**Problem description**.
Turn the lines from the one containing "854x418 pixels. How" through the one containing "Action: 1256,529", inclusive, into a numbered list. Skip any blank lines and leave the pictures out.

Entries on finding words and elements:
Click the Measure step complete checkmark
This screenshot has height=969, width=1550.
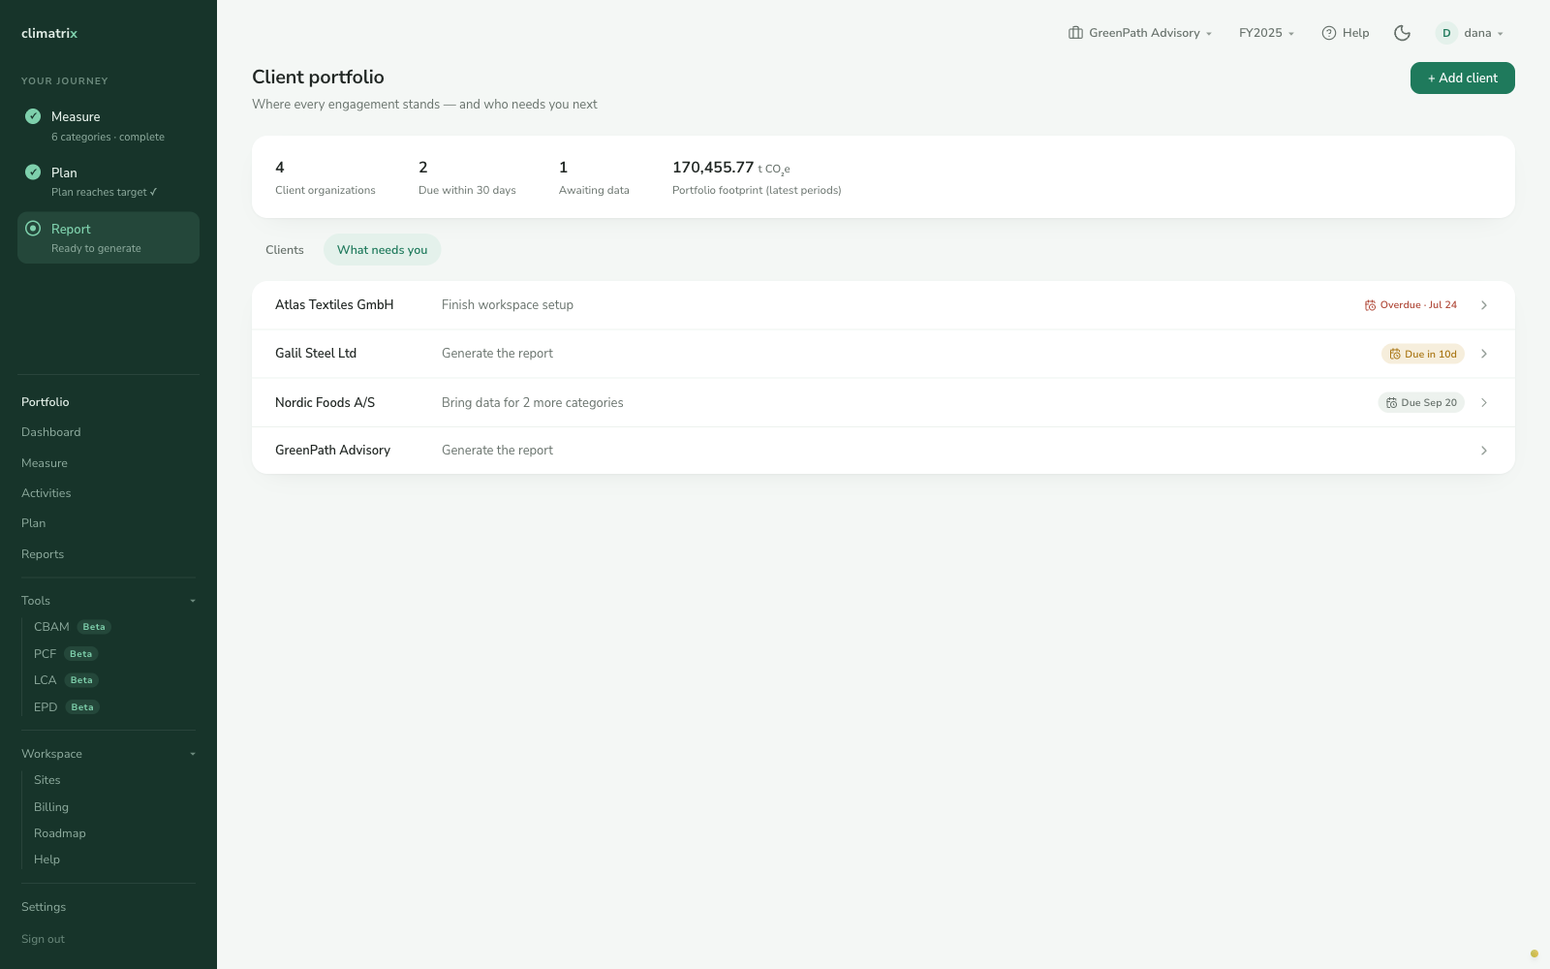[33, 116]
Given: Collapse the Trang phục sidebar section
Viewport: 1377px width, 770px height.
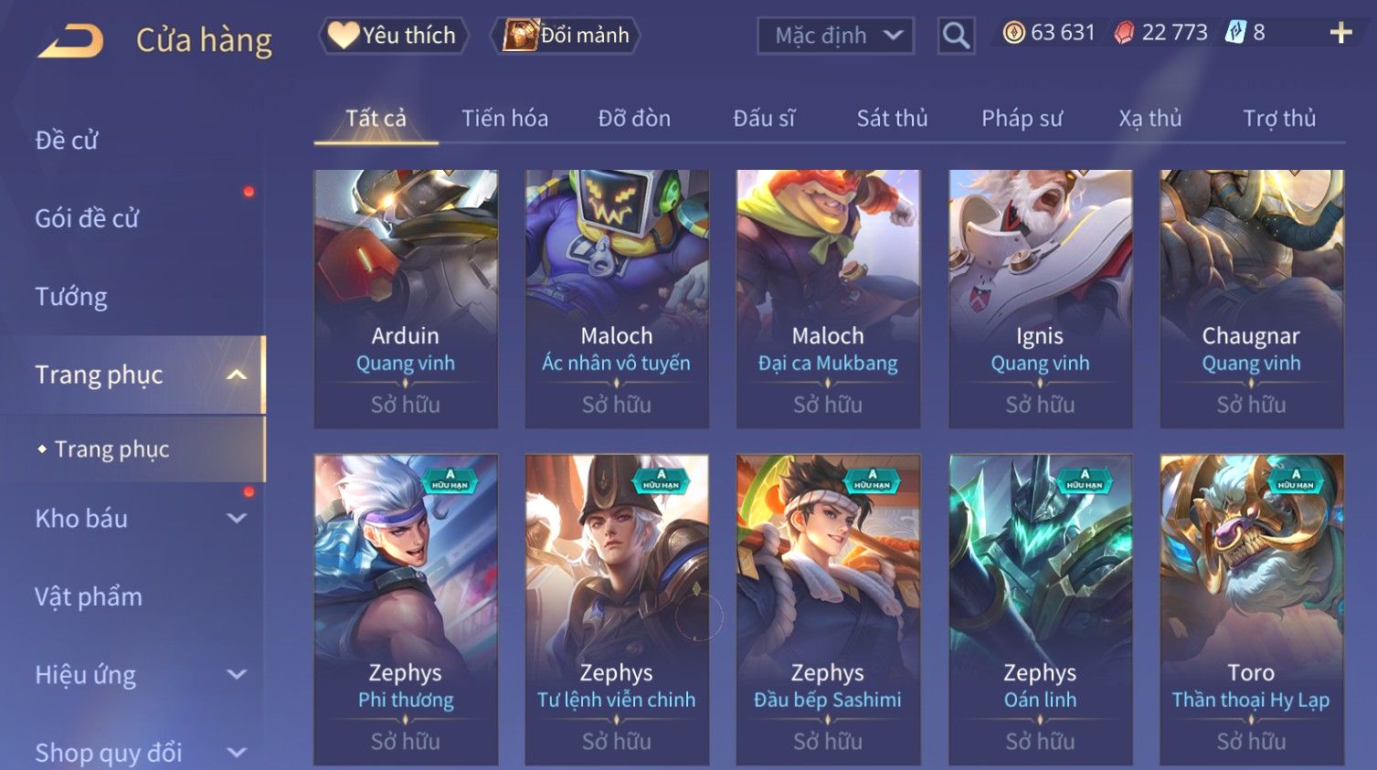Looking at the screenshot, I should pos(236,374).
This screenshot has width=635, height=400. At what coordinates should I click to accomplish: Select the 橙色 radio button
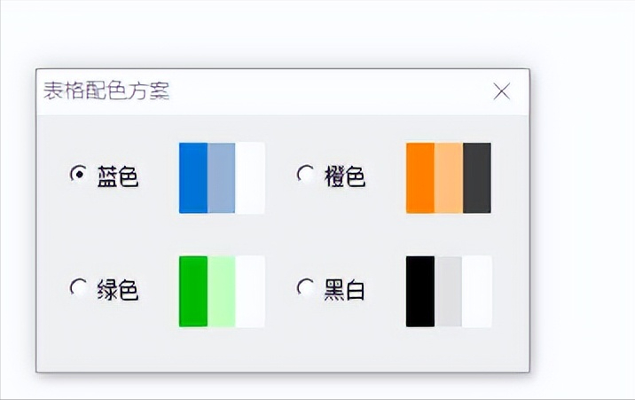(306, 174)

==

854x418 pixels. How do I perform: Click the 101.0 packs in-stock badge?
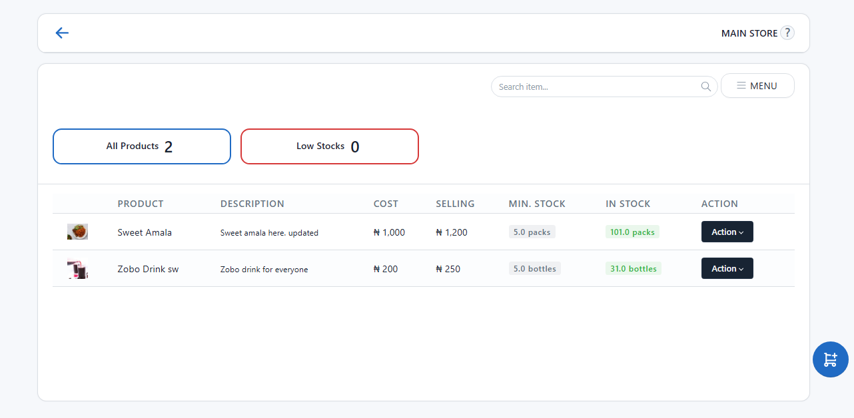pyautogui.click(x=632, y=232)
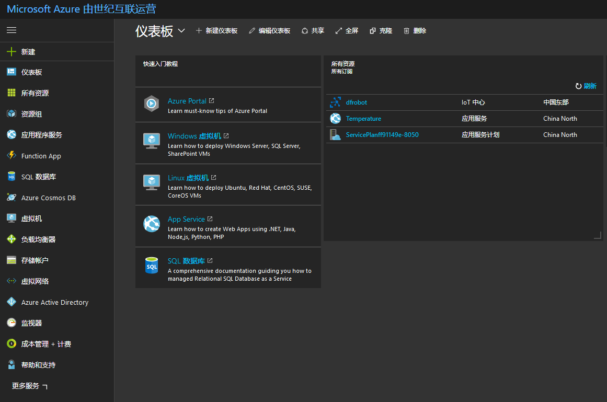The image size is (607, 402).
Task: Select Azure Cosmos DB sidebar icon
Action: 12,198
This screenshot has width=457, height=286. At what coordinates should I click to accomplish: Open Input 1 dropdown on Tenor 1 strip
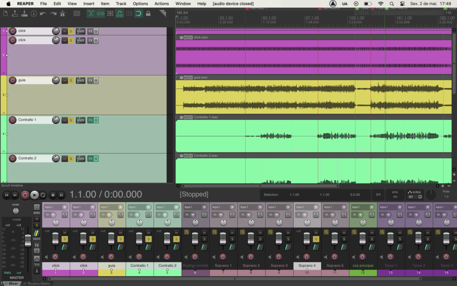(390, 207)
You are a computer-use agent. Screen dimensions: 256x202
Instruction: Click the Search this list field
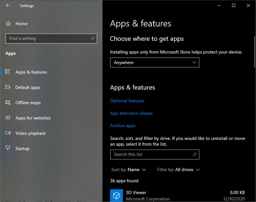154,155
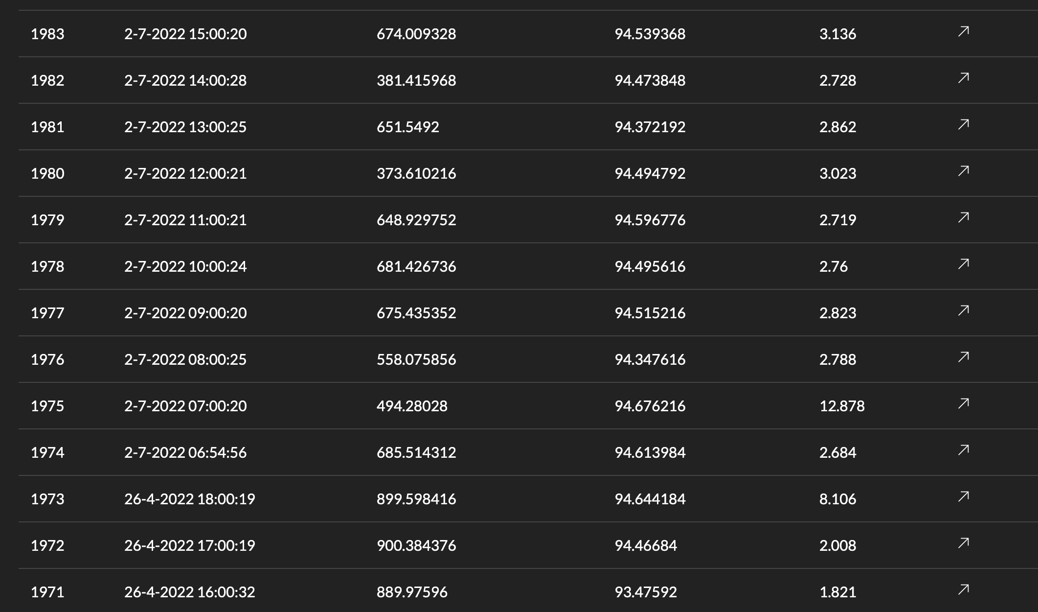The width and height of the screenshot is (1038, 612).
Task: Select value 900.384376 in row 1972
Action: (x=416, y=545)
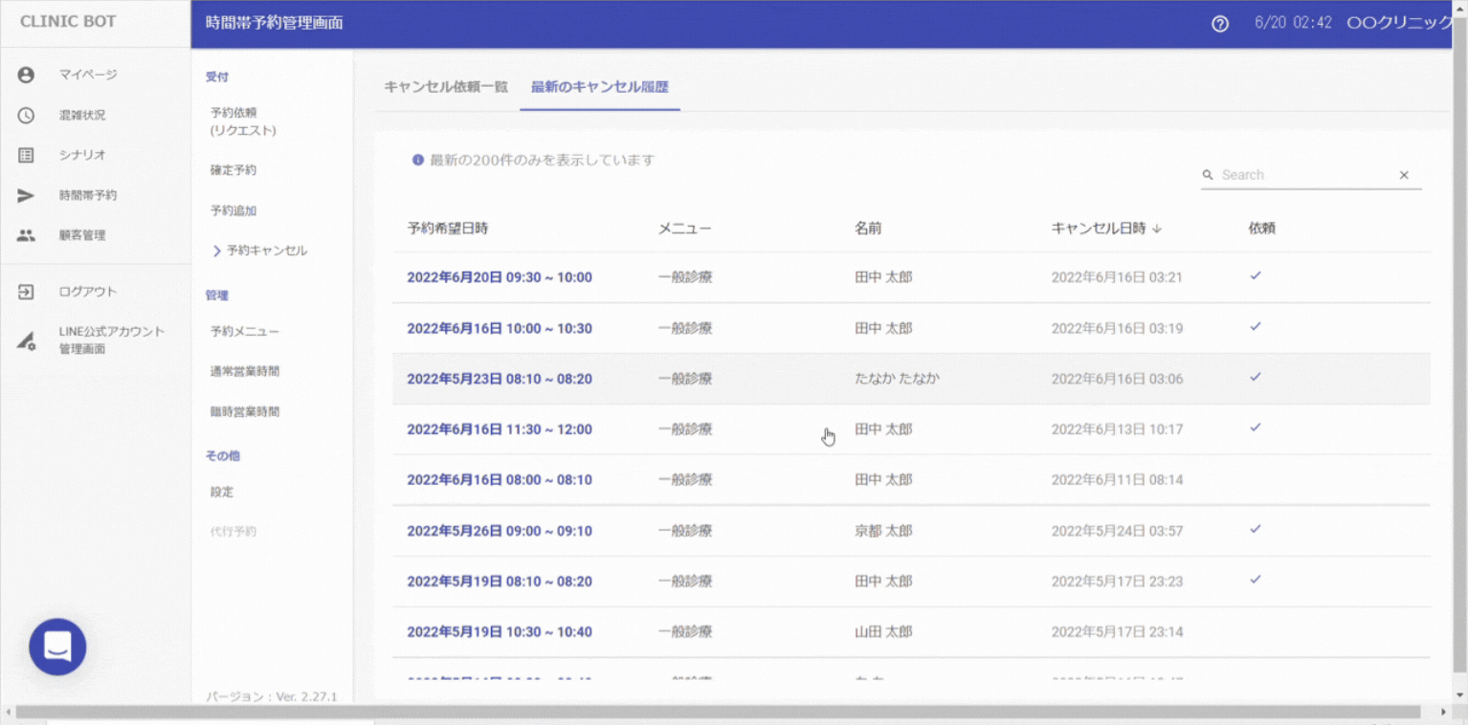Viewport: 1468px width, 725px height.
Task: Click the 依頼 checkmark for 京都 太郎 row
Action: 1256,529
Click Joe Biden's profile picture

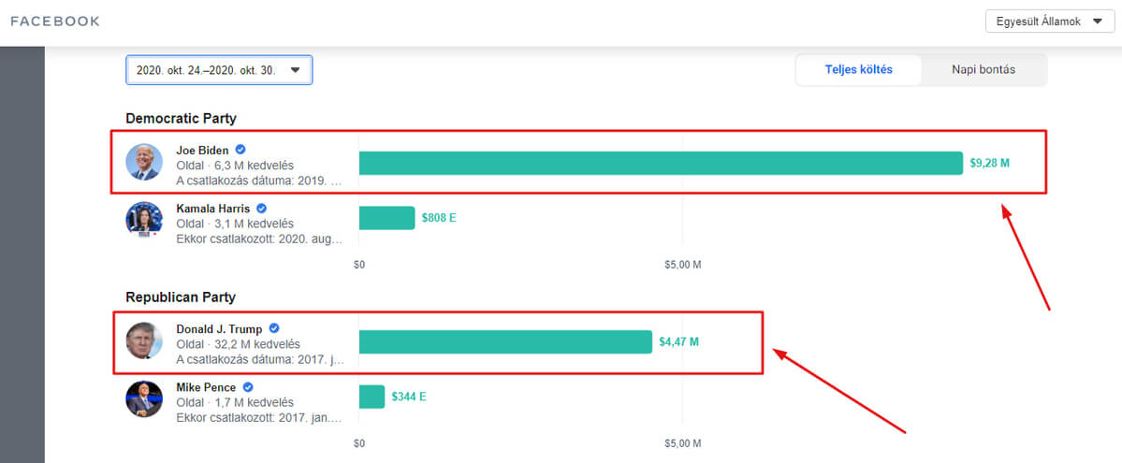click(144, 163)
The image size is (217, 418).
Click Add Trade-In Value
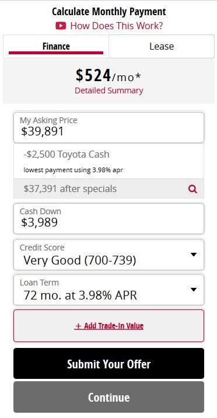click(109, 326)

**Answer in full**.
1. 854x418 pixels. How do I perform: Click the 101.0 packs in-stock badge?
2. pyautogui.click(x=632, y=232)
3. The image size is (607, 402).
4. Task: Select Azure Cosmos DB sidebar icon
5. Action: 12,198
6. This screenshot has width=457, height=286. At what coordinates should I click to accomplish: Open Input 1 dropdown on Tenor 1 strip
7. (390, 207)
8. You are a computer-use agent. Screen dimensions: 256x202
9. Instruction: Click the Search this list field
10. 154,155
11. The width and height of the screenshot is (1038, 612).
12. Task: Select value 900.384376 in row 1972
13. Action: (x=416, y=545)
14. Viewport: 1468px width, 725px height.
15. Task: Click the 依頼 checkmark for 京都 太郎 row
16. Action: 1256,529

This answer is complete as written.